Nginx also performs some special caching tricks on small responses. Even though you had still had to transfer the same 100bytes over and over to Nginx, once nginx receives it – based on the hash of the data it will send the data from it’s copy in cache – avoiding having to copy the response from one region in memory to another region in memory, run it through some filters, and then copy it again. It only does this for small responses.

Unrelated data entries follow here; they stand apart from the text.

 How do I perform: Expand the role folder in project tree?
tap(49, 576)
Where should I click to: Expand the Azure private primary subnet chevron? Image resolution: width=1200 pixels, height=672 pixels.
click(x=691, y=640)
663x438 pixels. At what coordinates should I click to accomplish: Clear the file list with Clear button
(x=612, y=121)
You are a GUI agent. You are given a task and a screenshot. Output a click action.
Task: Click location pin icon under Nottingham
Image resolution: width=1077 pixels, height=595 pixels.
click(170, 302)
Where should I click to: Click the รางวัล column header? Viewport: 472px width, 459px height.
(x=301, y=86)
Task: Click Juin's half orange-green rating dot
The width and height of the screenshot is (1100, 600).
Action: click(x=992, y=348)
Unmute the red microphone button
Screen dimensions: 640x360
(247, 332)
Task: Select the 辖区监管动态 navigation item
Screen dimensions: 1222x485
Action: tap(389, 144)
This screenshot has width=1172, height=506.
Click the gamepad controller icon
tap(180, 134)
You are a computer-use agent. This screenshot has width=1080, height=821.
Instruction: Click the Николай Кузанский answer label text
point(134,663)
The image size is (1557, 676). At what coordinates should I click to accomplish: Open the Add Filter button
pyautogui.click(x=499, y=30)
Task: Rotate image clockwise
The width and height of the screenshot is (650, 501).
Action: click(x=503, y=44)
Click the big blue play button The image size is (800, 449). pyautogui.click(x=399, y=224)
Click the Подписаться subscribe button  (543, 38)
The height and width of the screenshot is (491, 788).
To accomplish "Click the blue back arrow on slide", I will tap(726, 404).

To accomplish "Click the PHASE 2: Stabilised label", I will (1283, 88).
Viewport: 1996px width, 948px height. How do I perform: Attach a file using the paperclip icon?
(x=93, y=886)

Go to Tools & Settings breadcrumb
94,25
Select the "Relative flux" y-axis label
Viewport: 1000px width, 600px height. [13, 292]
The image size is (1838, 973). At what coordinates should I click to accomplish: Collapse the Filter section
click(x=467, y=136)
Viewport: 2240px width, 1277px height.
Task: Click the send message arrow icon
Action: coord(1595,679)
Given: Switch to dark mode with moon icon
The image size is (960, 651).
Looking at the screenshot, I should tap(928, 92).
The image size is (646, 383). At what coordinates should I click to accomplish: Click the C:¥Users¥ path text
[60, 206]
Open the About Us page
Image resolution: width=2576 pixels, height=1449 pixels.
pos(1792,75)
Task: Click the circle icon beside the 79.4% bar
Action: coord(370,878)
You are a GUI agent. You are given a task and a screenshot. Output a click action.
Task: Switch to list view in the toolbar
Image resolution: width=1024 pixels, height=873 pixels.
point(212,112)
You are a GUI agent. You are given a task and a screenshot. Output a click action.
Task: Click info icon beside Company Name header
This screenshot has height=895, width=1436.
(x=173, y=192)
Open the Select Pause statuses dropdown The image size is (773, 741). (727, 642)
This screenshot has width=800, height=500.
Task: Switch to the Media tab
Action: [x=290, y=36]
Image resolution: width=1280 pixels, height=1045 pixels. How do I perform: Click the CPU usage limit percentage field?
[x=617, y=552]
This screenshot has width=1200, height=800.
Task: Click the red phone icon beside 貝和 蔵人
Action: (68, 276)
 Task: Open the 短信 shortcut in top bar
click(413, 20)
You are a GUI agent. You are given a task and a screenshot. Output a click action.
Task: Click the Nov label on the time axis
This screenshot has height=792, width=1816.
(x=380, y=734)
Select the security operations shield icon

Lastly, I really dislike the common method of benchmarking you ran ab 1,10,….
So basically what your really testing is how does Nginx scale as traffic increases from low to high. Nginx default configuration is to run many many more processes/threads then Apache does. So in Apache you go: 1 concurrent, 5 concurrent, 10 concurrent – opps Apache has to start up another 10 threads, 15 concurrent, 20 concurrent – opps time to start another 10 threads. That is why if you look at the raw data you see these really weird sudden drops in performance as concurrency crosses the new thread boundary.
Run it in the opposite direction and you will see an initial high performance for nginx[ramps up faster to 10,000 concurrent] but then as you go down the charts start to differ..nginx is more aggressive about cleanup/killing extra threads. Try varying back and forth, 10,000 to 5000, to 8000, to 500, to 3000 Of course this will not be a nice chart – but it will be real world.
Gwan has some interesting benchmarking tools and a different metric. I don’t agree with the author on some of his choices[he’s still using small files and sequential ramp up] but his tools do a better job of tracking memory.